→ **PROBLEMS TO WORK ON**
A – Reproduce verbatim the portion of the public spending passage that runs from "In the third" up to and including "the same period.".
B – According to the public spending passage, what share of GDP did European countries spend via the government at the end of the 19th century?

In the second period, between 1915 and 1945, public spending was generally volatile, particularly for countries that were more heavily involved in the First and Second World Wars. Government expenditures as a share of national output went sharply up and down in these countries, mainly because of changes in defense spending and national incomes.
In the third period, between 1945 and 1980, public spending grew particularly fast. As we show in more detail later, this was the result of growth in social spending; and was largely made possible by historical increases in government revenues over the same period.
Since 1980 the growth of government expenditure has been slowing down in early-industrialized countries – and in some cases, it has gone down in relative terms. However, in spite of differences in levels, in all these countries public spending as a share of GDP is higher today than before the Second World War.
Although the increase in public spending has not been equal in all countries, it is still remarkable that growth has been a general phenomenon, despite large underlying institutional differences.
At the end of the 19th century, European countries spent less than 10% of GDP via the government. In the 21st century, this figure is around 50% in many European countries. The increase in absolute terms – rather than the shown relative terms – is much larger since the level of GDP per capita increased very substantially over this period.
Public spending growth in early-industrialised countries was largely driven by social spending
The visualization above shows that government spending in early-industrialized countries grew substantially in the 20th century. The next visualization shows that this was the result of growth specifically in social spending.
The steep growth of social spending in the second half of the 20th century was largely driven by the expansion of public funding for healthcare and education.

→ **RAW DATA**
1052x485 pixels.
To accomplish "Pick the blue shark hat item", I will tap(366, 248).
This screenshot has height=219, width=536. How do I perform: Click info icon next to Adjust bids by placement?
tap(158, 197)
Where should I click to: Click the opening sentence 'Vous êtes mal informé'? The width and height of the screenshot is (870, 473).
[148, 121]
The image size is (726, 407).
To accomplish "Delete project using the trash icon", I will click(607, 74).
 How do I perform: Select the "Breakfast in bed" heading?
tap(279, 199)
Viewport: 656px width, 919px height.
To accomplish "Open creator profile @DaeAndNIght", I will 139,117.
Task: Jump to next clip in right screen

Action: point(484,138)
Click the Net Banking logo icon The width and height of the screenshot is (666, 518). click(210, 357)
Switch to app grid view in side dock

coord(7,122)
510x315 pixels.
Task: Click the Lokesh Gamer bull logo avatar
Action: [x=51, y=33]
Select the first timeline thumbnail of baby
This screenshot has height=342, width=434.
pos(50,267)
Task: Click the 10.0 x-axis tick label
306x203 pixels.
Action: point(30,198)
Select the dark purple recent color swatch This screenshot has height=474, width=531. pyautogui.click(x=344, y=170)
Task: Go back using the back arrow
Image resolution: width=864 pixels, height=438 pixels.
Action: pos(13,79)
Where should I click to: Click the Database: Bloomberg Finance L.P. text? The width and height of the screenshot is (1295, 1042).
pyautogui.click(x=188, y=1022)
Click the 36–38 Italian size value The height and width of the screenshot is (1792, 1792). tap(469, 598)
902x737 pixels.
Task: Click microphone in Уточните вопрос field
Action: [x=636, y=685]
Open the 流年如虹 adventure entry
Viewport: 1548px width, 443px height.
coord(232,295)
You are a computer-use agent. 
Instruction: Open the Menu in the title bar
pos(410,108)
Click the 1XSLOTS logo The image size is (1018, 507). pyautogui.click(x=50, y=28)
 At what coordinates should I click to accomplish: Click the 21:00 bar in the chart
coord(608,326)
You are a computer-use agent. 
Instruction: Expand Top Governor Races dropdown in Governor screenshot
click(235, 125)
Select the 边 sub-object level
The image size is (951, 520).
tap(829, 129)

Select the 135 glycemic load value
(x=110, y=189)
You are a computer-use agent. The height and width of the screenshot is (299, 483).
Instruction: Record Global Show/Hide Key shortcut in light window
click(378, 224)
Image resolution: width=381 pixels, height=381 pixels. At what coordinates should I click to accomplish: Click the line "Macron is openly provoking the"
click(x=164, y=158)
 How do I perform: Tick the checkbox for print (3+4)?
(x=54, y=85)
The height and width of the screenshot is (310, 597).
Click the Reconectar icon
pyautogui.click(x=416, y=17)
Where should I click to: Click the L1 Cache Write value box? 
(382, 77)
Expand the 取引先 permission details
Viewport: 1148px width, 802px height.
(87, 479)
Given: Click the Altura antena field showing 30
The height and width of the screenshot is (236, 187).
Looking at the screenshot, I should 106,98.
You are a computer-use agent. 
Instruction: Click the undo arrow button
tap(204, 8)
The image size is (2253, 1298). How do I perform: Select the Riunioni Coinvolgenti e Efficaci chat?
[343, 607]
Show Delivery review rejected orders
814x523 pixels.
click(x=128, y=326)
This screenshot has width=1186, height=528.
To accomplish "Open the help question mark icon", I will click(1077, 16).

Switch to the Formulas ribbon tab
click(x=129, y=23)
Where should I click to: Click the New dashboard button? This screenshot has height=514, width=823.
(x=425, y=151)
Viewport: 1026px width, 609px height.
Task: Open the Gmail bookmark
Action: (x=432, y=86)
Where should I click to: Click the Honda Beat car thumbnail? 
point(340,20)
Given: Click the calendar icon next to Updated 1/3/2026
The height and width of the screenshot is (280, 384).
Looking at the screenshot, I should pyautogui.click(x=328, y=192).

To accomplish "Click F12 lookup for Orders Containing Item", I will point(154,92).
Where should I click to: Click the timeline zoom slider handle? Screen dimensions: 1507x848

→ **ANSWERS TO THE EXERCISES**
A –
In the third period, between 1945 and 1980, public spending grew particularly fast. As we show in more detail later, this was the result of growth in social spending; and was largely made possible by historical increases in government revenues over the same period.

B – Less than 10% of GDP.